(Re)View of Mont Sainte Victoire

(Re)View of Mont Sainte Victoire takes an icon of landscape in modern art, Cézanne's Vue de la Montagne Sainte Victoire, and revisits it with a contemporary eye. Reworking a well-known image from art history engages a dialogue between the past and the present that emphasizes both the continuity and the rupture in the evolution of modern art.

At the base, there is a black and white analog photographic image reworked to accentuate the plastic elements of the photo, such as color and composition. This treatment, which flattens the colors and, therefore, the forms, makes the image more abstract and moves it away from a naturalistic representation of the landscape. The flat and artificial colors recall the aesthetics of "Pop Art" and the repetition of the images and their placement in a grid enter into a discourse on the reproducibility of the image and its objectification.

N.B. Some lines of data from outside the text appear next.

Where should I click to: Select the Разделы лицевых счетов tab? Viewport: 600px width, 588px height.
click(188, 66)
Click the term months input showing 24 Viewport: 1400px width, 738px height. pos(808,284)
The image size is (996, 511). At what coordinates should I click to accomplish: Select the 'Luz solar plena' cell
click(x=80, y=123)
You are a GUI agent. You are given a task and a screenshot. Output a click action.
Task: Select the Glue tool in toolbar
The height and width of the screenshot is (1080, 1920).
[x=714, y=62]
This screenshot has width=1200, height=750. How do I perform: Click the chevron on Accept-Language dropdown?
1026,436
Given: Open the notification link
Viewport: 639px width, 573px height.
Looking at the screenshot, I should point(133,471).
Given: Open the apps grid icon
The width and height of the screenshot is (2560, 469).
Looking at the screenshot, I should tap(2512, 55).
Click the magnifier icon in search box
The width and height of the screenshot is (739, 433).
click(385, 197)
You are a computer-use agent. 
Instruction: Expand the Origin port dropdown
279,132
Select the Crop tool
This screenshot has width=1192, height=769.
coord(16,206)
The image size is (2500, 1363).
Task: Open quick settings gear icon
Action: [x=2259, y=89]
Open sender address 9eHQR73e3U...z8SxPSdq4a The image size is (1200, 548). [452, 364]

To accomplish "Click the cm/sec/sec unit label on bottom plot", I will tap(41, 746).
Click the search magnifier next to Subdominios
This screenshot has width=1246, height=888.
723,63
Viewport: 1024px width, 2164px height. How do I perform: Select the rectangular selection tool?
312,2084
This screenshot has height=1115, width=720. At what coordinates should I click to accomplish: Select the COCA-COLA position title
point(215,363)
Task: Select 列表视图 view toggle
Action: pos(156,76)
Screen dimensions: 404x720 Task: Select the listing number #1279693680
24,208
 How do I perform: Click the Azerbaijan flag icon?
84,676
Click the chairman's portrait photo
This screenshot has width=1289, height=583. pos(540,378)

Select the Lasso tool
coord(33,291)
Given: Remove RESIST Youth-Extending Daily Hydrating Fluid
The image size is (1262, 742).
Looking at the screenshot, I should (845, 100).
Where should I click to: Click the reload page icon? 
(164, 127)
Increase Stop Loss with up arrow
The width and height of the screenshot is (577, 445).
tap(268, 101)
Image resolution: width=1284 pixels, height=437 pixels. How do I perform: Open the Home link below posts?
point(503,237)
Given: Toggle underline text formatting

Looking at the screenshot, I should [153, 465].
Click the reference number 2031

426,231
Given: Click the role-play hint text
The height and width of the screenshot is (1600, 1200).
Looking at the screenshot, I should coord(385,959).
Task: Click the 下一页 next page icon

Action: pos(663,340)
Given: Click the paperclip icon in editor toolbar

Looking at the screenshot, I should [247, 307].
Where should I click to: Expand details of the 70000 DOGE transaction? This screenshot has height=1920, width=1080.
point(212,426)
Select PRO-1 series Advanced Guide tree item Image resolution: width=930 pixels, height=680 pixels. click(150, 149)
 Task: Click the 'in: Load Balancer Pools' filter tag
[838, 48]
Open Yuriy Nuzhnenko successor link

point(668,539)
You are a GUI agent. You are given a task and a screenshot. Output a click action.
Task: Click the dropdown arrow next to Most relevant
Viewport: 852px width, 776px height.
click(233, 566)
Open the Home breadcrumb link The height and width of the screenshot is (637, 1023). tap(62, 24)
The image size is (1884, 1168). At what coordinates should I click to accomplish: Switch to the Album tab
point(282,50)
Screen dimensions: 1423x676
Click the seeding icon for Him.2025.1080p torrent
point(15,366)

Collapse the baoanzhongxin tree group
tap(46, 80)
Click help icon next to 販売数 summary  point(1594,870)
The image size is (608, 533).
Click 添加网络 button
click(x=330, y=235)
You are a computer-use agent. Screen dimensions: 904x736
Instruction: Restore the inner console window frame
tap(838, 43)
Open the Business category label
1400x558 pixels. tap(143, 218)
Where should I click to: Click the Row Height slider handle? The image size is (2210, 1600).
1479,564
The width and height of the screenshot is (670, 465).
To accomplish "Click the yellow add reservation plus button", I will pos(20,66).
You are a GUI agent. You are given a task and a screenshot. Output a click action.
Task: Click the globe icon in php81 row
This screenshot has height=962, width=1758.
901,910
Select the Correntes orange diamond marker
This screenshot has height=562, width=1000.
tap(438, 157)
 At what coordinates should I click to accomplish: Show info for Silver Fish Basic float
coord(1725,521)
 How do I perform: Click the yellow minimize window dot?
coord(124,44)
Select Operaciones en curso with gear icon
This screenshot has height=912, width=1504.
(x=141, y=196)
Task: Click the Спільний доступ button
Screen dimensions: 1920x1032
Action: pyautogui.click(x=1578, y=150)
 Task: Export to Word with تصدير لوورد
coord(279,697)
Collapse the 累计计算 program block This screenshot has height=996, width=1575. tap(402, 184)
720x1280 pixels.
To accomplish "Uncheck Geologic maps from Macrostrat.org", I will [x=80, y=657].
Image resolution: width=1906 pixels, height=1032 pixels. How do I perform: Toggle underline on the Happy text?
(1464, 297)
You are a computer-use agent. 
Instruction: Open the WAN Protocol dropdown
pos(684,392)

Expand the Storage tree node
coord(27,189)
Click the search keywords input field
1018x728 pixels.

It is not only the difference in the plastic treatment of the image of Mont Ste Victoire, but also the "view" of the mountain that puts these photos squarely in the present. The photos were taken from a moving vehicle, giving a sense of speed and movement. There are also signs of our modern times: highways, road signs, cars, overpasses, etc. In conclusion, the juxtaposition between the two landscapes shows not only the changes in the style and treatment of the subject, but also the changes in the landscape itself. This modernization of the environment, which evokes an air of nostalgia for a lost state of nature, reinforces this dialogue between the past and the present.